Ion Channels

“Ion Channels and the Award of the Nobel Prize to Sakmann and Neher”

(from The Biotech/Life Sciences Portal Baden-Wurttemberg)

Ion channels control fundamental life processes. Defects in their function play a major role in many diseases. Their importance as targets for production of new drugs is continuously increasing. The patch clamp method of Sakmann and Neher, a technology which enables the examination of individual ion channels, was honored with a Nobel Prize and has resulted in the foundation of molecular electrophysiology as a recognized science.

The rapid transfer of signals between nerve and muscle cells occurs through the alteration of the electrical potential of the cell membrane. The potential is altered by sodium, potassium, calcium or chloride ions, which establish a gradient across the cell membrane, passing through the membrane. At the beginning of the 1970s, research, particularly that of Bernard Katz and Ricardo Miledi at the University College London, led to the general assumption that discrete pore-like ion channels were integral parts of the electrical conductibility of biological membranes. However, there was no direct evidence for the actual existence of such ion channels.

Current flow through the individual ion channels in a muscle fiber. From B. Sakmann: Nobel Lecture, December 9, 1992.

Only after Erwin Neher and Bert Sakmann developed the “patch clamp method” was the existence of ion channels ever proven. With this method, the ionic current is measured on a tiny membrane patch to which a predetermined voltage-clamp is applied. This patch is only a few square micrometers in size and contains a single ion channel. When the current is measured, abrupt, short-term jolts can be observed: The channel opens, ions flow through it and transfer electrical charges from one side of the membrane to the other. Then the channel closes again. Currents of a few pico Ampere (billionth Ampere) can be measured within as little as one millisecond. An extremely sensitive experimental set-up is required for doing so.

- Work task:
For each statement, answer yes or no according to the ion channels text, and quote the words from it that settle the answer. (a) The membrane patch examined with the patch clamp method holds a single ion channel. (b) Work by Katz and Miledi gave direct proof that ion channels exist. (c) The patch clamp method was honored with a Nobel Prize.

- Record extracts:
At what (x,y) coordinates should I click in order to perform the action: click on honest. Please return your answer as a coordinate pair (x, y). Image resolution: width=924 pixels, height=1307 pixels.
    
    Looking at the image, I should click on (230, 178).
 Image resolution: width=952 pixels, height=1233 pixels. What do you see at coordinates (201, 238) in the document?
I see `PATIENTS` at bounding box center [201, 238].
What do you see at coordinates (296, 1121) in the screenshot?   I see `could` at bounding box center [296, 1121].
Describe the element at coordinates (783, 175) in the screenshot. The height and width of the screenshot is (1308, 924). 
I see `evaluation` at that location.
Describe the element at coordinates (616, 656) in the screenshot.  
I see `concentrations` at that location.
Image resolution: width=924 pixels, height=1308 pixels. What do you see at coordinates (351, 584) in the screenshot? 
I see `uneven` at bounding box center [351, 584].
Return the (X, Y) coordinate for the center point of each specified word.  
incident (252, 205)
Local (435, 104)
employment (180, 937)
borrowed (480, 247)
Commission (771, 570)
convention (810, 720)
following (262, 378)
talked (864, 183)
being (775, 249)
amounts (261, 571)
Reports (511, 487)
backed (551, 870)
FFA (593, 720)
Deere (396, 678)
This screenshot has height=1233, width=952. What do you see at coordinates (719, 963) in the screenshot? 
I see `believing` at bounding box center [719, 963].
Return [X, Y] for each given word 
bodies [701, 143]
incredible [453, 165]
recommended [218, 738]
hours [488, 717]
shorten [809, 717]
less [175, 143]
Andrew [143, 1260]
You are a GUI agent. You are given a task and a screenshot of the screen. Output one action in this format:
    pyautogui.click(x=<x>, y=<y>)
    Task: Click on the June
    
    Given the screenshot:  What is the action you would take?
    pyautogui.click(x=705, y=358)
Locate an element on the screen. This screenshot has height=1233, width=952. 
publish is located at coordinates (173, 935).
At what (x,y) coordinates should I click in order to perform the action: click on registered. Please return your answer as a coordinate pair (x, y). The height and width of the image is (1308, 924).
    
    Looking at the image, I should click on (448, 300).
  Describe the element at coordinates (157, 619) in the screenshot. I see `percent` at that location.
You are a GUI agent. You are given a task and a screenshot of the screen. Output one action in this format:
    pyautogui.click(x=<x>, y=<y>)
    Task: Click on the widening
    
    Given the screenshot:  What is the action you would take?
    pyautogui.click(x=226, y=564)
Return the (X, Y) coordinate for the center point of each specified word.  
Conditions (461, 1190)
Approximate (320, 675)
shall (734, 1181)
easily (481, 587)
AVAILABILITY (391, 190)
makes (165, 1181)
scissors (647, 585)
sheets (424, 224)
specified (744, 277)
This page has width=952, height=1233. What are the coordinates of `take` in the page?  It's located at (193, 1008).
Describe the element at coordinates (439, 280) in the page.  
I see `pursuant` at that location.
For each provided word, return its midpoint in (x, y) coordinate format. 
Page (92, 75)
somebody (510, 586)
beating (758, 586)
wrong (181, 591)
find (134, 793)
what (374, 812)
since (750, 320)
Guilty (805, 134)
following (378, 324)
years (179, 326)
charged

- Response:
(a) Yes: "This patch is only a few square micrometers in size and contains a single ion channel."
(b) No: "However, there was no direct evidence for the actual existence of such ion channels."
(c) Yes: "The patch clamp method of Sakmann and Neher, a technology which enables the examination of individual ion channels, was honored with a Nobel Prize"